EXERCISE BRIEF
Your task is to transcribe all the entries exactly, excluding pictures.

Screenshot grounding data
....
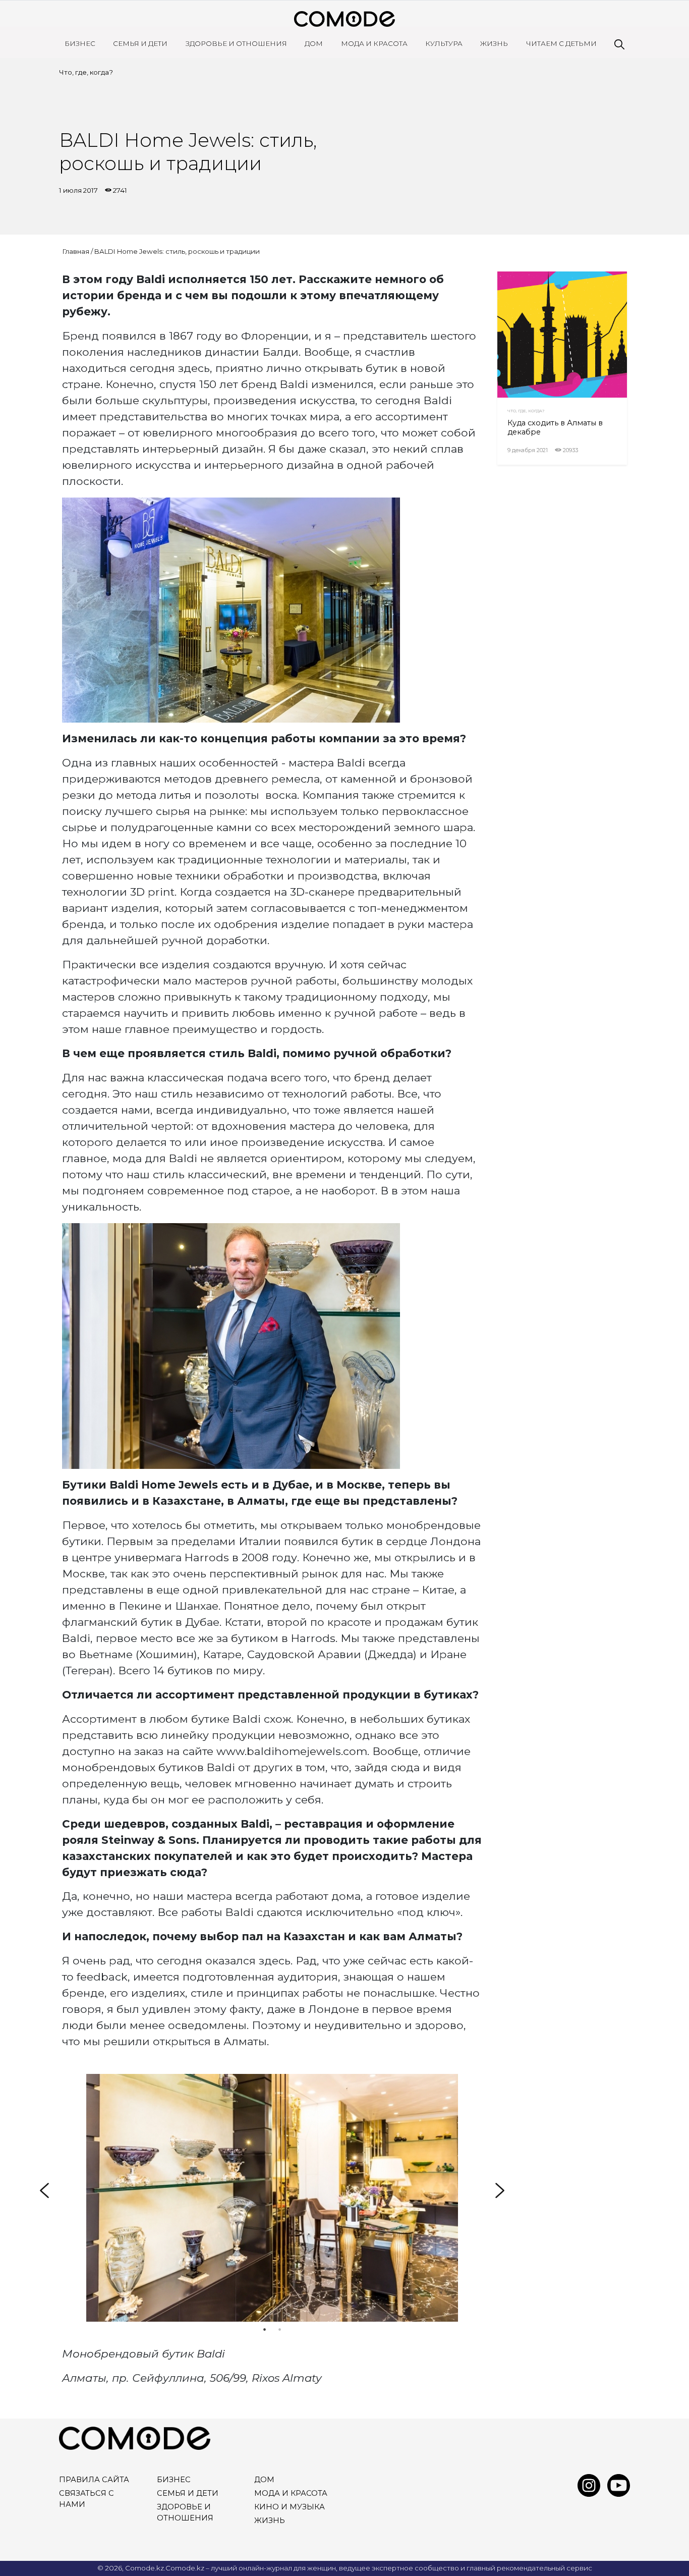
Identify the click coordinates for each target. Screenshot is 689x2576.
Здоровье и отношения (236, 43)
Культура (444, 43)
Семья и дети (140, 43)
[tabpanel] (272, 2198)
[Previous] (44, 2190)
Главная (75, 251)
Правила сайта (94, 2479)
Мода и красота (374, 43)
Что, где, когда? (86, 72)
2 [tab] (279, 2329)
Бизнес (80, 43)
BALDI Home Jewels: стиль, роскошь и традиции (177, 251)
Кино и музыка (289, 2506)
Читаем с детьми (561, 43)
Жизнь (494, 43)
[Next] (499, 2190)
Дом (314, 43)
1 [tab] (264, 2329)
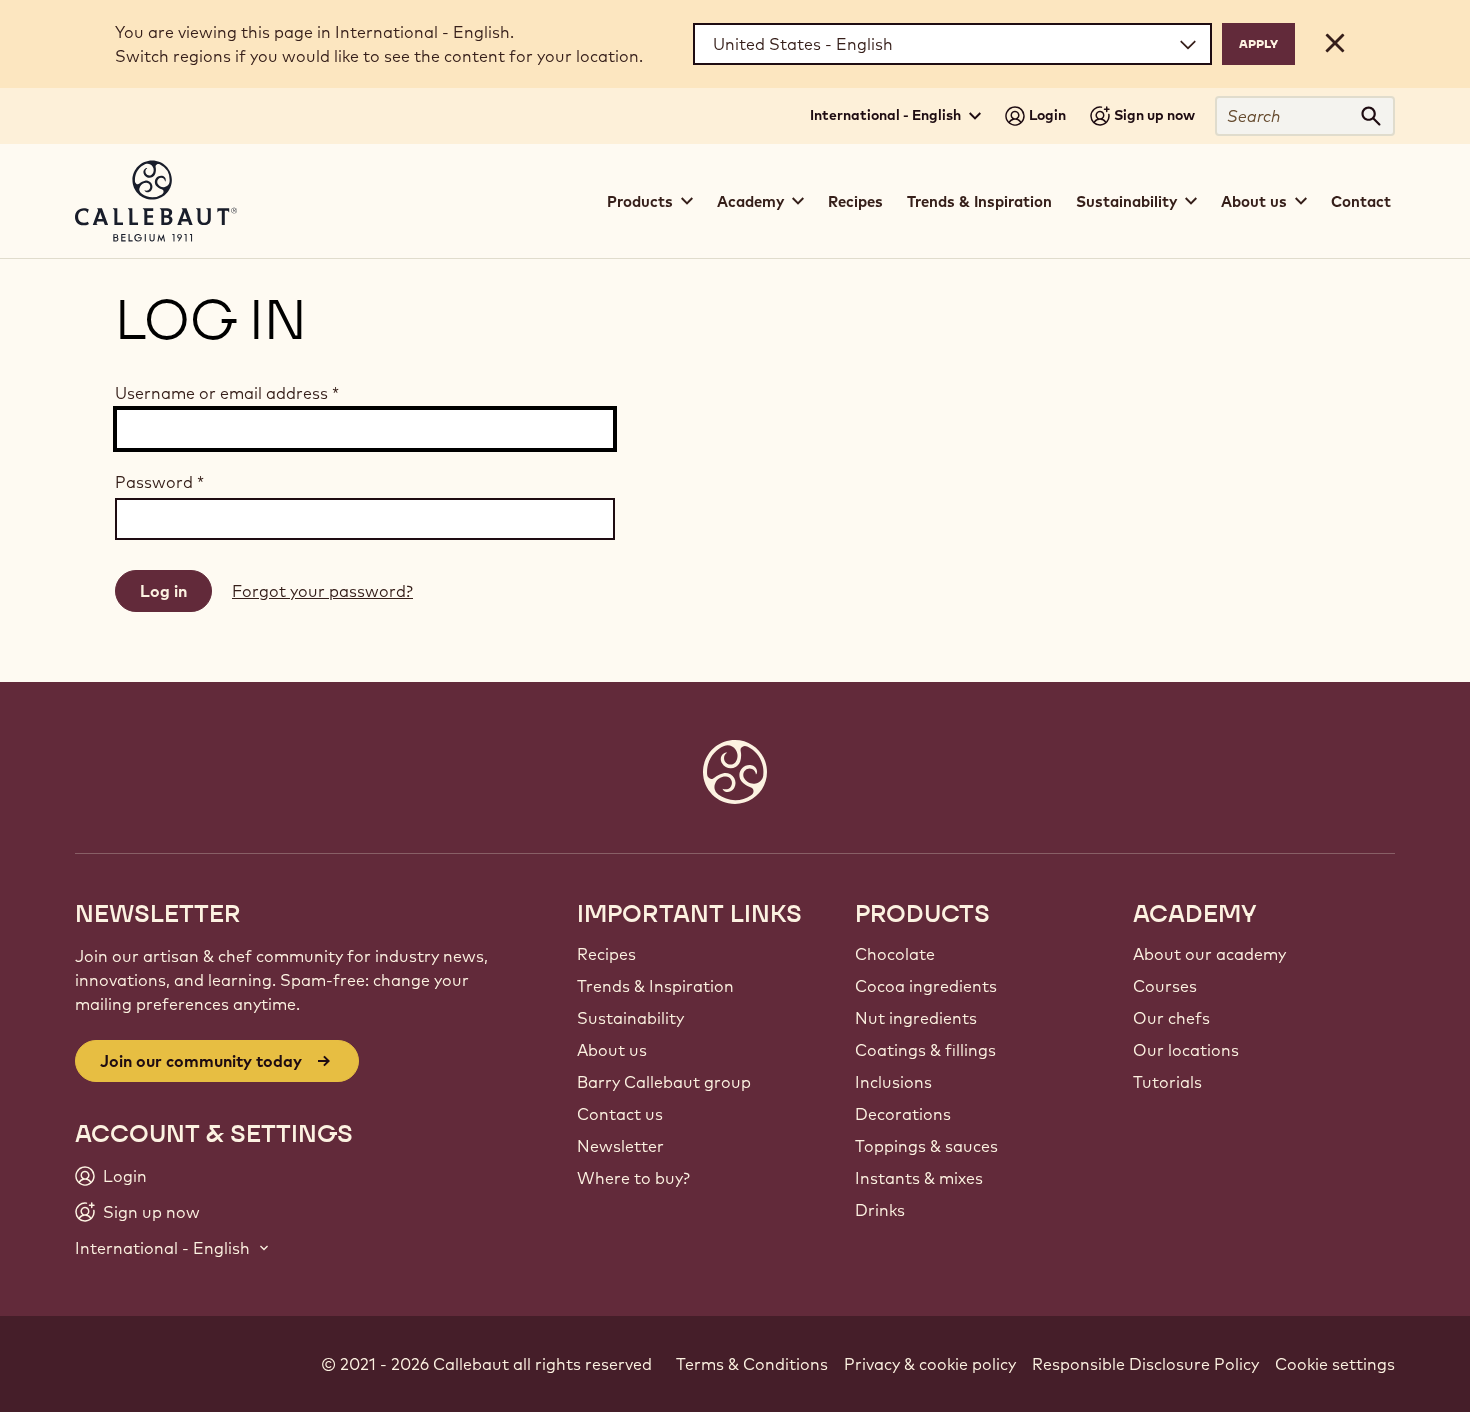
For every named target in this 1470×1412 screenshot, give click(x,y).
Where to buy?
....
EXERCISE RESULT
Identify the click coordinates for each target. Screenshot is 689x2576.
Здоровье и отношения (236, 43)
Культура (444, 43)
Семья и дети (140, 43)
[tabpanel] (272, 2198)
[Previous] (44, 2190)
Главная (75, 251)
Правила сайта (94, 2479)
Мода и красота (374, 43)
Что, где, когда? (86, 72)
2 [tab] (279, 2329)
Бизнес (80, 43)
BALDI Home Jewels: стиль, роскошь и традиции (177, 251)
Кино и музыка (289, 2506)
Читаем с детьми (561, 43)
Жизнь (494, 43)
[Next] (499, 2190)
Дом (314, 43)
1 [tab] (264, 2329)
For every named target in this 1470×1412 screenshot, give click(x,y).
Where to buy?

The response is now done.